**Your assignment**. Please transcribe every record below exactly as it appears.

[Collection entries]
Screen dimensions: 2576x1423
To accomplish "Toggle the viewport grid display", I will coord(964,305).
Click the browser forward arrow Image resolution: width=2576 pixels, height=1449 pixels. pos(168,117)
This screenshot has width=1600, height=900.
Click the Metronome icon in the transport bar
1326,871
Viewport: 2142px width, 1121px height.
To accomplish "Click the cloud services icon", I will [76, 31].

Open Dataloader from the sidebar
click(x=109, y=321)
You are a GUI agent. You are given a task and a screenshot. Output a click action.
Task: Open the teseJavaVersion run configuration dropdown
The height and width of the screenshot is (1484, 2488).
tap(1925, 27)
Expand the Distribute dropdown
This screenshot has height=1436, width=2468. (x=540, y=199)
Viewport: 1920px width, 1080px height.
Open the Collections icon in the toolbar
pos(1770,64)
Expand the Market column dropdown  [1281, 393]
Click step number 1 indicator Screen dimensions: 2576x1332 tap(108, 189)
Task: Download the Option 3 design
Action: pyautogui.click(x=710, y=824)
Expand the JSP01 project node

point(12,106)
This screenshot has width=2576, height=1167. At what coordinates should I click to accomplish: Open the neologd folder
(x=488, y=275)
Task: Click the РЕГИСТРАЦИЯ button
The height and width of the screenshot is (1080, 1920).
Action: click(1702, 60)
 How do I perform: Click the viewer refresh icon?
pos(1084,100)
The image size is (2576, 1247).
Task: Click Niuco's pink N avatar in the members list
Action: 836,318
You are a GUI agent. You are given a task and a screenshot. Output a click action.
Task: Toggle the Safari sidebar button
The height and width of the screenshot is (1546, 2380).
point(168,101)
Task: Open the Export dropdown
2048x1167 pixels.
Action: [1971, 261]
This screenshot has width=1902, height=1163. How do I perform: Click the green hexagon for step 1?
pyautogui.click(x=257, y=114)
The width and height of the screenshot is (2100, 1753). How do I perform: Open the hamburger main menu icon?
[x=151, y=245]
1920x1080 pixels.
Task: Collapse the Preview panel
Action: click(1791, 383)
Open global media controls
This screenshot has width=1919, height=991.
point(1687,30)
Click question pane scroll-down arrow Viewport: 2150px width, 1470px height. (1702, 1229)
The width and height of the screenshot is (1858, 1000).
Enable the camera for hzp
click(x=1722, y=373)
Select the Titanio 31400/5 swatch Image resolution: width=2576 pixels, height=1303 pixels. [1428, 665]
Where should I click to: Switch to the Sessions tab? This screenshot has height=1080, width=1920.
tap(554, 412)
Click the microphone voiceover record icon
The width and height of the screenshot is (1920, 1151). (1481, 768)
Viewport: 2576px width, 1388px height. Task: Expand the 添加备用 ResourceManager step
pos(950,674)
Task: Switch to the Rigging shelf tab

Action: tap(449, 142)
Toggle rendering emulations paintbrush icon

**Exercise solution**.
Screen dimensions: 2576x1423
To accomplish "Toggle the viewport grid display", I will coord(964,305).
Click the browser forward arrow Image resolution: width=2576 pixels, height=1449 pixels. pos(168,117)
This screenshot has width=1600, height=900.
Click the Metronome icon in the transport bar
1326,871
Viewport: 2142px width, 1121px height.
To accomplish "Click the cloud services icon", I will [76, 31].

Open Dataloader from the sidebar
click(x=109, y=321)
You are a GUI agent. You are given a task and a screenshot. Output a click action.
Task: Open the teseJavaVersion run configuration dropdown
The height and width of the screenshot is (1484, 2488).
tap(1925, 27)
Expand the Distribute dropdown
This screenshot has height=1436, width=2468. (x=540, y=199)
Viewport: 1920px width, 1080px height.
Open the Collections icon in the toolbar
pos(1770,64)
Expand the Market column dropdown  [1281, 393]
Click step number 1 indicator Screen dimensions: 2576x1332 tap(108, 189)
Task: Download the Option 3 design
Action: pyautogui.click(x=710, y=824)
Expand the JSP01 project node

point(12,106)
This screenshot has width=2576, height=1167. At what coordinates should I click to accomplish: Open the neologd folder
(x=488, y=275)
Task: Click the РЕГИСТРАЦИЯ button
The height and width of the screenshot is (1080, 1920).
Action: click(1702, 60)
 How do I perform: Click the viewer refresh icon?
pos(1084,100)
The image size is (2576, 1247).
Task: Click Niuco's pink N avatar in the members list
Action: 836,318
You are a GUI agent. You are given a task and a screenshot. Output a click action.
Task: Toggle the Safari sidebar button
The height and width of the screenshot is (1546, 2380).
point(168,101)
Task: Open the Export dropdown
2048x1167 pixels.
Action: [1971, 261]
This screenshot has width=1902, height=1163. How do I perform: Click the green hexagon for step 1?
pyautogui.click(x=257, y=114)
The width and height of the screenshot is (2100, 1753). How do I perform: Open the hamburger main menu icon?
[x=151, y=245]
1920x1080 pixels.
Task: Collapse the Preview panel
Action: click(1791, 383)
Open global media controls
This screenshot has width=1919, height=991.
point(1687,30)
Click question pane scroll-down arrow Viewport: 2150px width, 1470px height. (1702, 1229)
The width and height of the screenshot is (1858, 1000).
Enable the camera for hzp
click(x=1722, y=373)
Select the Titanio 31400/5 swatch Image resolution: width=2576 pixels, height=1303 pixels. [1428, 665]
Where should I click to: Switch to the Sessions tab? This screenshot has height=1080, width=1920.
tap(554, 412)
Click the microphone voiceover record icon
The width and height of the screenshot is (1920, 1151). (1481, 768)
Viewport: 2576px width, 1388px height. Task: Expand the 添加备用 ResourceManager step
pos(950,674)
Task: Switch to the Rigging shelf tab

Action: tap(449, 142)
Toggle rendering emulations paintbrush icon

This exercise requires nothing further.